*** Block opens ***

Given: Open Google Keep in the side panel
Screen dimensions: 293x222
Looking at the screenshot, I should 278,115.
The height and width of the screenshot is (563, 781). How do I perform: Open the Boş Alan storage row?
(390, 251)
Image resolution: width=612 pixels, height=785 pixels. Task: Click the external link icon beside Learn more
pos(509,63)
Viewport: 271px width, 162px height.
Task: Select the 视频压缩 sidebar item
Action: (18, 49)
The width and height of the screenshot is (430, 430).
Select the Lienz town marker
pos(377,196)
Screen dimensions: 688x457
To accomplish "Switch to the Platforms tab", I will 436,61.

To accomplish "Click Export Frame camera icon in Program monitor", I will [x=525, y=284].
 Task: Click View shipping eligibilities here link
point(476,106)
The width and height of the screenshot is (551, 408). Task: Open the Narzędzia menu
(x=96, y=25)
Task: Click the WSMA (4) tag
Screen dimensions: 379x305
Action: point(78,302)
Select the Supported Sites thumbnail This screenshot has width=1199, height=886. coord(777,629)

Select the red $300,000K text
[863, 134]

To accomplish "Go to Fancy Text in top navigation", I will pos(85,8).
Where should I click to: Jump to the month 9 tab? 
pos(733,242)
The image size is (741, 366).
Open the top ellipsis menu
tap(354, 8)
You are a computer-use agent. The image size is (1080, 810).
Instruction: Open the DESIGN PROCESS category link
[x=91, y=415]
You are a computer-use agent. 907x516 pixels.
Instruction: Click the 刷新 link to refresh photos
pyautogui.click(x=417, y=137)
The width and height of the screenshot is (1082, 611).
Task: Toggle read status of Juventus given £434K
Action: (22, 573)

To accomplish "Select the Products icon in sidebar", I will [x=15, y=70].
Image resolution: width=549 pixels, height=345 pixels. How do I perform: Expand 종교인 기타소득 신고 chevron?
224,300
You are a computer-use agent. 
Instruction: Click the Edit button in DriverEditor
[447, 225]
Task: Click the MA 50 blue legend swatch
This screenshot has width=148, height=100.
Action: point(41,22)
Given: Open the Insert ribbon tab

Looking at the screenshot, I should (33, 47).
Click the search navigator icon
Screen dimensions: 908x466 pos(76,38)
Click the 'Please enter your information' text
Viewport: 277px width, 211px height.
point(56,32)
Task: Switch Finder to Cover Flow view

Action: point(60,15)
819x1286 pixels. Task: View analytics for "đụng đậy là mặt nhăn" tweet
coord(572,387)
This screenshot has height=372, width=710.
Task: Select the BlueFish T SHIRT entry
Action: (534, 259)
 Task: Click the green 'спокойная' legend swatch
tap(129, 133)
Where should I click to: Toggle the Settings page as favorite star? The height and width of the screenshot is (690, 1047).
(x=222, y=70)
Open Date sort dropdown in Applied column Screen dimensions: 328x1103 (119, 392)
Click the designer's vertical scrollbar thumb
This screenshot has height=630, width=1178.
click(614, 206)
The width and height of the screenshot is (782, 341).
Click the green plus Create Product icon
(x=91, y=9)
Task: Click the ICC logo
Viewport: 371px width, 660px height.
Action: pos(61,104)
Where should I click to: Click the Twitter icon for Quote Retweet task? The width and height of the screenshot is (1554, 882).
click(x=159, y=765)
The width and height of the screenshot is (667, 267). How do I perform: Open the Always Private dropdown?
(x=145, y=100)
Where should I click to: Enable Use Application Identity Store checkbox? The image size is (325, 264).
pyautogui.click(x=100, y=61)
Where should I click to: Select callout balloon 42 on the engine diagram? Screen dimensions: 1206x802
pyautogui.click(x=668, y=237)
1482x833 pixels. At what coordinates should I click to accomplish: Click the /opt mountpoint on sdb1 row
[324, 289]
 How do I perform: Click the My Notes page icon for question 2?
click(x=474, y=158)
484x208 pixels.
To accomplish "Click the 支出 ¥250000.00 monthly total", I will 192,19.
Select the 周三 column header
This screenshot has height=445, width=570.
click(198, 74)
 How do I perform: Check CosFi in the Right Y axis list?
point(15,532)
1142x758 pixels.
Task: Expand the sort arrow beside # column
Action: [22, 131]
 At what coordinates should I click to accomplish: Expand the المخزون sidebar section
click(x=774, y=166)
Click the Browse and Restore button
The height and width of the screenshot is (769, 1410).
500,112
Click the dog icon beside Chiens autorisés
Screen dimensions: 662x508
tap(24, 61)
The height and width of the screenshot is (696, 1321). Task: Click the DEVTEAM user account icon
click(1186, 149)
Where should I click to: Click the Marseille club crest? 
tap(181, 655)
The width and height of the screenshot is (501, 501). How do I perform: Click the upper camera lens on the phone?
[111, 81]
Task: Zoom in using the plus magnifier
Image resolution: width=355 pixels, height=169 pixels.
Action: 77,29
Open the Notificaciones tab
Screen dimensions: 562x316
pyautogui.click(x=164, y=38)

*** Block closes ***

Your task is to give the records above again, exactly.

Given: Open Google Keep in the side panel
Screen dimensions: 293x222
Looking at the screenshot, I should 278,115.
The height and width of the screenshot is (563, 781). How do I perform: Open the Boş Alan storage row?
(390, 251)
Image resolution: width=612 pixels, height=785 pixels. Task: Click the external link icon beside Learn more
pos(509,63)
Viewport: 271px width, 162px height.
Task: Select the 视频压缩 sidebar item
Action: (18, 49)
The width and height of the screenshot is (430, 430).
Select the Lienz town marker
pos(377,196)
Screen dimensions: 688x457
To accomplish "Switch to the Platforms tab", I will 436,61.

To accomplish "Click Export Frame camera icon in Program monitor", I will [x=525, y=284].
 Task: Click View shipping eligibilities here link
point(476,106)
The width and height of the screenshot is (551, 408). Task: Open the Narzędzia menu
(x=96, y=25)
Task: Click the WSMA (4) tag
Screen dimensions: 379x305
Action: point(78,302)
Select the Supported Sites thumbnail This screenshot has width=1199, height=886. coord(777,629)

Select the red $300,000K text
[863, 134]

To accomplish "Go to Fancy Text in top navigation", I will pos(85,8).
Where should I click to: Jump to the month 9 tab? 
pos(733,242)
The image size is (741, 366).
Open the top ellipsis menu
tap(354, 8)
You are a computer-use agent. The image size is (1080, 810).
Instruction: Open the DESIGN PROCESS category link
[x=91, y=415]
You are a computer-use agent. 907x516 pixels.
Instruction: Click the 刷新 link to refresh photos
pyautogui.click(x=417, y=137)
The width and height of the screenshot is (1082, 611).
Task: Toggle read status of Juventus given £434K
Action: (22, 573)

To accomplish "Select the Products icon in sidebar", I will [x=15, y=70].
Image resolution: width=549 pixels, height=345 pixels. How do I perform: Expand 종교인 기타소득 신고 chevron?
224,300
You are a computer-use agent. 
Instruction: Click the Edit button in DriverEditor
[447, 225]
Task: Click the MA 50 blue legend swatch
This screenshot has width=148, height=100.
Action: point(41,22)
Given: Open the Insert ribbon tab

Looking at the screenshot, I should (33, 47).
Click the search navigator icon
Screen dimensions: 908x466 pos(76,38)
Click the 'Please enter your information' text
Viewport: 277px width, 211px height.
point(56,32)
Task: Switch Finder to Cover Flow view

Action: point(60,15)
819x1286 pixels. Task: View analytics for "đụng đậy là mặt nhăn" tweet
coord(572,387)
This screenshot has height=372, width=710.
Task: Select the BlueFish T SHIRT entry
Action: (534, 259)
 Task: Click the green 'спокойная' legend swatch
tap(129, 133)
Where should I click to: Toggle the Settings page as favorite star? The height and width of the screenshot is (690, 1047).
(x=222, y=70)
Open Date sort dropdown in Applied column Screen dimensions: 328x1103 (119, 392)
Click the designer's vertical scrollbar thumb
This screenshot has height=630, width=1178.
click(614, 206)
The width and height of the screenshot is (782, 341).
Click the green plus Create Product icon
(x=91, y=9)
Task: Click the ICC logo
Viewport: 371px width, 660px height.
Action: pos(61,104)
Where should I click to: Click the Twitter icon for Quote Retweet task? The width and height of the screenshot is (1554, 882).
click(x=159, y=765)
The width and height of the screenshot is (667, 267). How do I perform: Open the Always Private dropdown?
(x=145, y=100)
Where should I click to: Enable Use Application Identity Store checkbox? The image size is (325, 264).
pyautogui.click(x=100, y=61)
Where should I click to: Select callout balloon 42 on the engine diagram? Screen dimensions: 1206x802
pyautogui.click(x=668, y=237)
1482x833 pixels. At what coordinates should I click to accomplish: Click the /opt mountpoint on sdb1 row
[324, 289]
 How do I perform: Click the My Notes page icon for question 2?
click(x=474, y=158)
484x208 pixels.
To accomplish "Click the 支出 ¥250000.00 monthly total", I will 192,19.
Select the 周三 column header
This screenshot has height=445, width=570.
click(198, 74)
 How do I perform: Check CosFi in the Right Y axis list?
point(15,532)
1142x758 pixels.
Task: Expand the sort arrow beside # column
Action: [22, 131]
 At what coordinates should I click to accomplish: Expand the المخزون sidebar section
click(x=774, y=166)
Click the Browse and Restore button
The height and width of the screenshot is (769, 1410).
500,112
Click the dog icon beside Chiens autorisés
Screen dimensions: 662x508
tap(24, 61)
The height and width of the screenshot is (696, 1321). Task: Click the DEVTEAM user account icon
click(1186, 149)
Where should I click to: Click the Marseille club crest? 
tap(181, 655)
The width and height of the screenshot is (501, 501). How do I perform: Click the upper camera lens on the phone?
[111, 81]
Task: Zoom in using the plus magnifier
Image resolution: width=355 pixels, height=169 pixels.
Action: 77,29
Open the Notificaciones tab
Screen dimensions: 562x316
pyautogui.click(x=164, y=38)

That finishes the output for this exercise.